• **STATED PROBLEM**: Edit the items below by replacing every "column header" with "table heading", leaving everything else unchanged.

— BEGIN RECORD EXCERPTS —

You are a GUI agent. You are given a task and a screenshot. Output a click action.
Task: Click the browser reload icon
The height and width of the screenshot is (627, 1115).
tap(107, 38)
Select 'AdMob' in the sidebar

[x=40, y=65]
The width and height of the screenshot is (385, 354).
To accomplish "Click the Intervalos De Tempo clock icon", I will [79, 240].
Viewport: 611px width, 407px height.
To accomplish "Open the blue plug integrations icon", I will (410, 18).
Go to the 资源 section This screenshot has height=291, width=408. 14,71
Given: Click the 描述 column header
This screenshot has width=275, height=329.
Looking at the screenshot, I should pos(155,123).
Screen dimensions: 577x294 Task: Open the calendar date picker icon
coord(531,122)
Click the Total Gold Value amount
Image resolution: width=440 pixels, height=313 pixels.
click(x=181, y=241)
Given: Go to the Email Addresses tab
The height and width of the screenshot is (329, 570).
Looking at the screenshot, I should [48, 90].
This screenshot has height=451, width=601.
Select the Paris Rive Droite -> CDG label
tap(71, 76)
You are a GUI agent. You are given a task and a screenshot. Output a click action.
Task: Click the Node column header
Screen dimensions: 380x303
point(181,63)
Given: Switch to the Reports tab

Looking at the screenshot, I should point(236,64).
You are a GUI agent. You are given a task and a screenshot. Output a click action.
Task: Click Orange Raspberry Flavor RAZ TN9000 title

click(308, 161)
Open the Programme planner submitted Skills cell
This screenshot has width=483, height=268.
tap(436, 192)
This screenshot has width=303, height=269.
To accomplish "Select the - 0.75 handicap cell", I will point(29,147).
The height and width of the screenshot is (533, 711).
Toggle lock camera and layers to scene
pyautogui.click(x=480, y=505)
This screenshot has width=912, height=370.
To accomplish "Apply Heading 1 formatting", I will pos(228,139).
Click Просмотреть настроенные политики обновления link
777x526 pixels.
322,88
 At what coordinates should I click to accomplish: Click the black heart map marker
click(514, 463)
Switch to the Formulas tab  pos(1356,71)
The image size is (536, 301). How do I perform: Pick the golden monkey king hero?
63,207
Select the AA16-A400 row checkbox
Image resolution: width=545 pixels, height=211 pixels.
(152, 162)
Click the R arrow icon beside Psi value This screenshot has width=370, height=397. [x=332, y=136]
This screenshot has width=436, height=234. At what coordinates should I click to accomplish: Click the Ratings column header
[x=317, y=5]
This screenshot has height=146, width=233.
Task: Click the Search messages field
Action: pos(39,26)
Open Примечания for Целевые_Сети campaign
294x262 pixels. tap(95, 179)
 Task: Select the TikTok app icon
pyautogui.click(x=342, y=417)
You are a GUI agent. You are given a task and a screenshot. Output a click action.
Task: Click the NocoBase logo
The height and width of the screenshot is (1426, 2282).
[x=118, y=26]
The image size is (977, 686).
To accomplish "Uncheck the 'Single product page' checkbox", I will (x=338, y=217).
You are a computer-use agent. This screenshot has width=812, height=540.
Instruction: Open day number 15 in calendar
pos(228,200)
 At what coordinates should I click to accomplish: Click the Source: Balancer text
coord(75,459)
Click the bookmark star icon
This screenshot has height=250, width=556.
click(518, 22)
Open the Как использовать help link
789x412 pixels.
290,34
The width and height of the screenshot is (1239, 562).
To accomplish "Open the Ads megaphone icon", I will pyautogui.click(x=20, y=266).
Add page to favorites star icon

— END RECORD EXCERPTS —

• **EXERCISE RESPONSE**:
You are a GUI agent. You are given a task and a screenshot. Output a click action.
Task: Click the browser reload icon
The height and width of the screenshot is (627, 1115).
tap(107, 38)
Select 'AdMob' in the sidebar

[x=40, y=65]
The width and height of the screenshot is (385, 354).
To accomplish "Click the Intervalos De Tempo clock icon", I will [79, 240].
Viewport: 611px width, 407px height.
To accomplish "Open the blue plug integrations icon", I will (410, 18).
Go to the 资源 section This screenshot has height=291, width=408. 14,71
Given: Click the 描述 table heading
This screenshot has width=275, height=329.
Looking at the screenshot, I should pos(155,123).
Screen dimensions: 577x294 Task: Open the calendar date picker icon
coord(531,122)
Click the Total Gold Value amount
Image resolution: width=440 pixels, height=313 pixels.
click(x=181, y=241)
Given: Go to the Email Addresses tab
The height and width of the screenshot is (329, 570).
Looking at the screenshot, I should [48, 90].
This screenshot has height=451, width=601.
Select the Paris Rive Droite -> CDG label
tap(71, 76)
You are a GUI agent. You are given a task and a screenshot. Output a click action.
Task: Click the Node table heading
Screen dimensions: 380x303
point(181,63)
Given: Switch to the Reports tab

Looking at the screenshot, I should point(236,64).
You are a GUI agent. You are given a task and a screenshot. Output a click action.
Task: Click Orange Raspberry Flavor RAZ TN9000 title

click(308, 161)
Open the Programme planner submitted Skills cell
This screenshot has width=483, height=268.
tap(436, 192)
This screenshot has width=303, height=269.
To accomplish "Select the - 0.75 handicap cell", I will point(29,147).
The height and width of the screenshot is (533, 711).
Toggle lock camera and layers to scene
pyautogui.click(x=480, y=505)
This screenshot has width=912, height=370.
To accomplish "Apply Heading 1 formatting", I will pos(228,139).
Click Просмотреть настроенные политики обновления link
777x526 pixels.
322,88
 At what coordinates should I click to accomplish: Click the black heart map marker
click(514, 463)
Switch to the Formulas tab  pos(1356,71)
The image size is (536, 301). How do I perform: Pick the golden monkey king hero?
63,207
Select the AA16-A400 row checkbox
Image resolution: width=545 pixels, height=211 pixels.
(152, 162)
Click the R arrow icon beside Psi value This screenshot has width=370, height=397. [x=332, y=136]
This screenshot has width=436, height=234. At what coordinates should I click to accomplish: Click the Ratings table heading
[x=317, y=5]
This screenshot has height=146, width=233.
Task: Click the Search messages field
Action: pos(39,26)
Open Примечания for Целевые_Сети campaign
294x262 pixels. tap(95, 179)
 Task: Select the TikTok app icon
pyautogui.click(x=342, y=417)
You are a GUI agent. You are given a task and a screenshot. Output a click action.
Task: Click the NocoBase logo
The height and width of the screenshot is (1426, 2282).
[x=118, y=26]
The image size is (977, 686).
To accomplish "Uncheck the 'Single product page' checkbox", I will (x=338, y=217).
You are a computer-use agent. This screenshot has width=812, height=540.
Instruction: Open day number 15 in calendar
pos(228,200)
 At what coordinates should I click to accomplish: Click the Source: Balancer text
coord(75,459)
Click the bookmark star icon
This screenshot has height=250, width=556.
click(518, 22)
Open the Как использовать help link
789x412 pixels.
290,34
The width and height of the screenshot is (1239, 562).
To accomplish "Open the Ads megaphone icon", I will pyautogui.click(x=20, y=266).
Add page to favorites star icon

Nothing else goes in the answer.